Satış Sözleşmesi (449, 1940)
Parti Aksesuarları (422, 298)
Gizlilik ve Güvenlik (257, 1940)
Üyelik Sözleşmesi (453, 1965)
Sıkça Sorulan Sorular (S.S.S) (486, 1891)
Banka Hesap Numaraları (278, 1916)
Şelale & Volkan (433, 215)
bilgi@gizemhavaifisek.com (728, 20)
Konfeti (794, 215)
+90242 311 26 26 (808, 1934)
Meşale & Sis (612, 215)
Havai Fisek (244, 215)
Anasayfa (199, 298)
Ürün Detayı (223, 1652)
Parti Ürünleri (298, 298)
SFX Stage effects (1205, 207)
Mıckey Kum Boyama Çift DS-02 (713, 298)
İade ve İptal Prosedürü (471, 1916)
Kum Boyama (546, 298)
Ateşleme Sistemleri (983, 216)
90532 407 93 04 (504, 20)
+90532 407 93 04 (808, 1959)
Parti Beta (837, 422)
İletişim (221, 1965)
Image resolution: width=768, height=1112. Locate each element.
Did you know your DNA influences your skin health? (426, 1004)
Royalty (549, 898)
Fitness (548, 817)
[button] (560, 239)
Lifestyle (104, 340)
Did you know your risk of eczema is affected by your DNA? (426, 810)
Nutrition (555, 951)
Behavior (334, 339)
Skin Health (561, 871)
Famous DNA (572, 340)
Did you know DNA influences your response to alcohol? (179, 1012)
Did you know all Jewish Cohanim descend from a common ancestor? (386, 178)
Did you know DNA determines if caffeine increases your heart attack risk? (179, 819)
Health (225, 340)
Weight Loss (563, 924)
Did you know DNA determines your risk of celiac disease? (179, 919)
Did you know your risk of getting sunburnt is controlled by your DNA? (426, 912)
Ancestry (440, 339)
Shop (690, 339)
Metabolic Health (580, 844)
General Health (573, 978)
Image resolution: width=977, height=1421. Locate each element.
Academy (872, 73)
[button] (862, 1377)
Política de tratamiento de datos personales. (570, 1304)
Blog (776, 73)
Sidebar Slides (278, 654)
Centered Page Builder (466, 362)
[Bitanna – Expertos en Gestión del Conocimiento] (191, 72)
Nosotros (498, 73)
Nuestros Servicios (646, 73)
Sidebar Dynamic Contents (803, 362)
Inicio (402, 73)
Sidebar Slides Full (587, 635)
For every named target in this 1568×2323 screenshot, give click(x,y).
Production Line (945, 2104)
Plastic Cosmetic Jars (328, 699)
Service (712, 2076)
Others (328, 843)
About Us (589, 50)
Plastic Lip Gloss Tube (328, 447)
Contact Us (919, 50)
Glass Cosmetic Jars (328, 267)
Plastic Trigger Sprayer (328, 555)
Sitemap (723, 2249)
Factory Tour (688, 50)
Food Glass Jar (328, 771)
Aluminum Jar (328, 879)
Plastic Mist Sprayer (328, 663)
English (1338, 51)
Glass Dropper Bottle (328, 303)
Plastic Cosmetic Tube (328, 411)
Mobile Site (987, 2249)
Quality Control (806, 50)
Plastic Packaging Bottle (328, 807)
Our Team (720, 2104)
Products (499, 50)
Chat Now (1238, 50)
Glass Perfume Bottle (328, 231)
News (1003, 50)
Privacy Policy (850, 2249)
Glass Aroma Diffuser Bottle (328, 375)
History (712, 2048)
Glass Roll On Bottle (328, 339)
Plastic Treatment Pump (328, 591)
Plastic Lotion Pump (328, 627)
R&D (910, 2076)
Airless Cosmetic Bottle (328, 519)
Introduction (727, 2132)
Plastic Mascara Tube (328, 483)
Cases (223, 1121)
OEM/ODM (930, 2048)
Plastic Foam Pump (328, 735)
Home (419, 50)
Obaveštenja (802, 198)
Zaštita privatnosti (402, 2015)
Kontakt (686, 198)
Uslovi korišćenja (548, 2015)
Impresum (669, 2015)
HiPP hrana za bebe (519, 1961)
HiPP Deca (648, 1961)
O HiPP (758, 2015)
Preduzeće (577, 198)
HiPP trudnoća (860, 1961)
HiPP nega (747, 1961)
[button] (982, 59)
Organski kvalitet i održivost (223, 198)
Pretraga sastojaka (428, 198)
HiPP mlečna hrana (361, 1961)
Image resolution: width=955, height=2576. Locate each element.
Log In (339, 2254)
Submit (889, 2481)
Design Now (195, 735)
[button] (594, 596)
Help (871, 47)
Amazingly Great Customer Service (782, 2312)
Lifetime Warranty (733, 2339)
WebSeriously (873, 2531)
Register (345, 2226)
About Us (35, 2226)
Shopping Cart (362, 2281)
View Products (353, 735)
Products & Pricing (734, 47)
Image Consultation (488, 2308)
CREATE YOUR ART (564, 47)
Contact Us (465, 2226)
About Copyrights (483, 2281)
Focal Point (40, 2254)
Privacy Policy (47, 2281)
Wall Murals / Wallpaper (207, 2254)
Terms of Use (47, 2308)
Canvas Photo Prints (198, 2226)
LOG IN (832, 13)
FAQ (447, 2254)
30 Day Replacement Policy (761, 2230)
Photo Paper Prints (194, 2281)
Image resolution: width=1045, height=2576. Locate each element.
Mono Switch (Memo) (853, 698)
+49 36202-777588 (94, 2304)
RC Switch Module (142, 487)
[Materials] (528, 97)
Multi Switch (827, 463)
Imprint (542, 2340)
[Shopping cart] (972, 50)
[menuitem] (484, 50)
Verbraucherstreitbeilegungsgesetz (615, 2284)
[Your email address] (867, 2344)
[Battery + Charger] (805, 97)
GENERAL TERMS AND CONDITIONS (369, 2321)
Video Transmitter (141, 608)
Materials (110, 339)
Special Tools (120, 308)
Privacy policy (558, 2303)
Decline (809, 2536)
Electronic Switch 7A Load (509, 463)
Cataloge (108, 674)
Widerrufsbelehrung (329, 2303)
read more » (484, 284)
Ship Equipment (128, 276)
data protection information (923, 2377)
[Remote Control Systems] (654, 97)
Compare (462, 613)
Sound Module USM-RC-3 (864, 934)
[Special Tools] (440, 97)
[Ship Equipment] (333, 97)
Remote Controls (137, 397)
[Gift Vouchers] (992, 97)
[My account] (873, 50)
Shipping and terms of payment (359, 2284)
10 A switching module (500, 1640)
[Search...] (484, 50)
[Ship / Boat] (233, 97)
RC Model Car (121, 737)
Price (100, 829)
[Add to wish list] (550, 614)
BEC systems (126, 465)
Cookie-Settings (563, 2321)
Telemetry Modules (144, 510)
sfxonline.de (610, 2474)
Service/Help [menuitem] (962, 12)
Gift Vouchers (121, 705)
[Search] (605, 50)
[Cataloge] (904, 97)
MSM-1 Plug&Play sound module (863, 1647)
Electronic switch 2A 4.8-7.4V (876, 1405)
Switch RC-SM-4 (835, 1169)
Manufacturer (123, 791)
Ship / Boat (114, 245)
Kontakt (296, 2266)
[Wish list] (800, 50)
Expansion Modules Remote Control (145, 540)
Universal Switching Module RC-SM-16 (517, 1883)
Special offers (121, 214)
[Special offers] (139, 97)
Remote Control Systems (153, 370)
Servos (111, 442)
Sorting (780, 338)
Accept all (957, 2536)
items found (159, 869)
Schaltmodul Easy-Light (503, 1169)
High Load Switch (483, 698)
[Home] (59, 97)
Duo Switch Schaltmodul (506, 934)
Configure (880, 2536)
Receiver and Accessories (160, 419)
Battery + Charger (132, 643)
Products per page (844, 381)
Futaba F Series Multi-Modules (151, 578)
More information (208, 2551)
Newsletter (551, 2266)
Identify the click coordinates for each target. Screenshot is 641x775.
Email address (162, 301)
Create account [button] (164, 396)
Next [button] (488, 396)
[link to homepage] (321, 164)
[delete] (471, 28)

■ ■ ■ ■

Requirements >>
Please turn all the entries above into a JSON list of strings, with one string per line and any blank lines omitted.

Expected output >>
[
  "Satış Sözleşmesi (449, 1940)",
  "Parti Aksesuarları (422, 298)",
  "Gizlilik ve Güvenlik (257, 1940)",
  "Üyelik Sözleşmesi (453, 1965)",
  "Sıkça Sorulan Sorular (S.S.S) (486, 1891)",
  "Banka Hesap Numaraları (278, 1916)",
  "Şelale & Volkan (433, 215)",
  "bilgi@gizemhavaifisek.com (728, 20)",
  "Konfeti (794, 215)",
  "+90242 311 26 26 (808, 1934)",
  "Meşale & Sis (612, 215)",
  "Havai Fisek (244, 215)",
  "Anasayfa (199, 298)",
  "Ürün Detayı (223, 1652)",
  "Parti Ürünleri (298, 298)",
  "SFX Stage effects (1205, 207)",
  "Mıckey Kum Boyama Çift DS-02 (713, 298)",
  "İade ve İptal Prosedürü (471, 1916)",
  "Kum Boyama (546, 298)",
  "Ateşleme Sistemleri (983, 216)",
  "90532 407 93 04 (504, 20)",
  "+90532 407 93 04 (808, 1959)",
  "Parti Beta (837, 422)",
  "İletişim (221, 1965)",
  "Image resolution: width=768, height=1112. Locate each element.",
  "Did you know your DNA influences your skin health? (426, 1004)",
  "Royalty (549, 898)",
  "Fitness (548, 817)",
  "[button] (560, 239)",
  "Lifestyle (104, 340)",
  "Did you know your risk of eczema is affected by your DNA? (426, 810)",
  "Nutrition (555, 951)",
  "Behavior (334, 339)",
  "Skin Health (561, 871)",
  "Famous DNA (572, 340)",
  "Did you know DNA influences your response to alcohol? (179, 1012)",
  "Did you know all Jewish Cohanim descend from a common ancestor? (386, 178)",
  "Did you know DNA determines if caffeine increases your heart attack risk? (179, 819)",
  "Health (225, 340)",
  "Weight Loss (563, 924)",
  "Did you know DNA determines your risk of celiac disease? (179, 919)",
  "Did you know your risk of getting sunburnt is controlled by your DNA? (426, 912)",
  "Ancestry (440, 339)",
  "Shop (690, 339)",
  "Metabolic Health (580, 844)",
  "General Health (573, 978)",
  "Image resolution: width=977, height=1421. Locate each element.",
  "Academy (872, 73)",
  "[button] (862, 1377)",
  "Política de tratamiento de datos personales. (570, 1304)",
  "Blog (776, 73)",
  "Sidebar Slides (278, 654)",
  "Centered Page Builder (466, 362)",
  "[Bitanna – Expertos en Gestión del Conocimiento] (191, 72)",
  "Nosotros (498, 73)",
  "Nuestros Servicios (646, 73)",
  "Sidebar Dynamic Contents (803, 362)",
  "Inicio (402, 73)",
  "Sidebar Slides Full (587, 635)",
  "For every named target in this 1568×2323 screenshot, give click(x,y).",
  "Production Line (945, 2104)",
  "Plastic Cosmetic Jars (328, 699)",
  "Service (712, 2076)",
  "Others (328, 843)",
  "About Us (589, 50)",
  "Plastic Lip Gloss Tube (328, 447)",
  "Contact Us (919, 50)",
  "Glass Cosmetic Jars (328, 267)",
  "Plastic Trigger Sprayer (328, 555)",
  "Sitemap (723, 2249)",
  "Factory Tour (688, 50)",
  "Food Glass Jar (328, 771)",
  "Aluminum Jar (328, 879)",
  "Plastic Mist Sprayer (328, 663)",
  "English (1338, 51)",
  "Glass Dropper Bottle (328, 303)",
  "Plastic Cosmetic Tube (328, 411)",
  "Mobile Site (987, 2249)",
  "Quality Control (806, 50)",
  "Plastic Packaging Bottle (328, 807)",
  "Our Team (720, 2104)",
  "Products (499, 50)",
  "Chat Now (1238, 50)",
  "Glass Perfume Bottle (328, 231)",
  "News (1003, 50)",
  "Privacy Policy (850, 2249)",
  "Glass Aroma Diffuser Bottle (328, 375)",
  "History (712, 2048)",
  "Glass Roll On Bottle (328, 339)",
  "Plastic Treatment Pump (328, 591)",
  "Plastic Lotion Pump (328, 627)",
  "R&D (910, 2076)",
  "Airless Cosmetic Bottle (328, 519)",
  "Introduction (727, 2132)",
  "Plastic Mascara Tube (328, 483)",
  "Cases (223, 1121)",
  "OEM/ODM (930, 2048)",
  "Plastic Foam Pump (328, 735)",
  "Home (419, 50)",
  "Obaveštenja (802, 198)",
  "Zaštita privatnosti (402, 2015)",
  "Kontakt (686, 198)",
  "Uslovi korišćenja (548, 2015)",
  "Impresum (669, 2015)",
  "HiPP hrana za bebe (519, 1961)",
  "HiPP Deca (648, 1961)",
  "O HiPP (758, 2015)",
  "Preduzeće (577, 198)",
  "HiPP trudnoća (860, 1961)",
  "HiPP nega (747, 1961)",
  "[button] (982, 59)",
  "Organski kvalitet i održivost (223, 198)",
  "Pretraga sastojaka (428, 198)",
  "HiPP mlečna hrana (361, 1961)",
  "Image resolution: width=955, height=2576. Locate each element.",
  "Log In (339, 2254)",
  "Submit (889, 2481)",
  "Design Now (195, 735)",
  "[button] (594, 596)",
  "Help (871, 47)",
  "Amazingly Great Customer Service (782, 2312)",
  "Lifetime Warranty (733, 2339)",
  "WebSeriously (873, 2531)",
  "Register (345, 2226)",
  "About Us (35, 2226)",
  "Shopping Cart (362, 2281)",
  "View Products (353, 735)",
  "Products & Pricing (734, 47)",
  "Image Consultation (488, 2308)",
  "CREATE YOUR ART (564, 47)",
  "Contact Us (465, 2226)",
  "About Copyrights (483, 2281)",
  "Focal Point (40, 2254)",
  "Privacy Policy (47, 2281)",
  "Wall Murals / Wallpaper (207, 2254)",
  "Terms of Use (47, 2308)",
  "Canvas Photo Prints (198, 2226)",
  "LOG IN (832, 13)",
  "FAQ (447, 2254)",
  "30 Day Replacement Policy (761, 2230)",
  "Photo Paper Prints (194, 2281)",
  "Image resolution: width=1045, height=2576. Locate each element.",
  "Mono Switch (Memo) (853, 698)",
  "+49 36202-777588 (94, 2304)",
  "RC Switch Module (142, 487)",
  "[Materials] (528, 97)",
  "Multi Switch (827, 463)",
  "Imprint (542, 2340)",
  "[Shopping cart] (972, 50)",
  "[menuitem] (484, 50)",
  "Verbraucherstreitbeilegungsgesetz (615, 2284)",
  "[Your email address] (867, 2344)",
  "[Battery + Charger] (805, 97)",
  "GENERAL TERMS AND CONDITIONS (369, 2321)",
  "Video Transmitter (141, 608)",
  "Materials (110, 339)",
  "Special Tools (120, 308)",
  "Privacy policy (558, 2303)",
  "Decline (809, 2536)",
  "Electronic Switch 7A Load (509, 463)",
  "Cataloge (108, 674)",
  "Widerrufsbelehrung (329, 2303)",
  "read more » (484, 284)",
  "Ship Equipment (128, 276)",
  "data protection information (923, 2377)",
  "[Remote Control Systems] (654, 97)",
  "Compare (462, 613)",
  "Sound Module USM-RC-3 (864, 934)",
  "[Special Tools] (440, 97)",
  "[Ship Equipment] (333, 97)",
  "Remote Controls (137, 397)",
  "[Gift Vouchers] (992, 97)",
  "[My account] (873, 50)",
  "Shipping and terms of payment (359, 2284)",
  "10 A switching module (500, 1640)",
  "[Search...] (484, 50)",
  "[Ship / Boat] (233, 97)",
  "RC Model Car (121, 737)",
  "Price (100, 829)",
  "[Add to wish list] (550, 614)",
  "BEC systems (126, 465)",
  "Cookie-Settings (563, 2321)",
  "Telemetry Modules (144, 510)",
  "sfxonline.de (610, 2474)",
  "Service/Help [menuitem] (962, 12)",
  "Gift Vouchers (121, 705)",
  "[Search] (605, 50)",
  "[Cataloge] (904, 97)",
  "MSM-1 Plug&Play sound module (863, 1647)",
  "Electronic switch 2A 4.8-7.4V (876, 1405)",
  "Switch RC-SM-4 (835, 1169)",
  "Manufacturer (123, 791)",
  "Ship / Boat (114, 245)",
  "Kontakt (296, 2266)",
  "[Wish list] (800, 50)",
  "Expansion Modules Remote Control (145, 540)",
  "Universal Switching Module RC-SM-16 (517, 1883)",
  "Special offers (121, 214)",
  "[Special offers] (139, 97)",
  "Remote Control Systems (153, 370)",
  "Servos (111, 442)",
  "Sorting (780, 338)",
  "Accept all (957, 2536)",
  "items found (159, 869)",
  "Schaltmodul Easy-Light (503, 1169)",
  "High Load Switch (483, 698)",
  "[Home] (59, 97)",
  "Duo Switch Schaltmodul (506, 934)",
  "Configure (880, 2536)",
  "Receiver and Accessories (160, 419)",
  "Battery + Charger (132, 643)",
  "Products per page (844, 381)",
  "Futaba F Series Multi-Modules (151, 578)",
  "More information (208, 2551)",
  "Newsletter (551, 2266)",
  "Identify the click coordinates for each target. Screenshot is 641x775.",
  "Email address (162, 301)",
  "Create account [button] (164, 396)",
  "Next [button] (488, 396)",
  "[link to homepage] (321, 164)",
  "[delete] (471, 28)"
]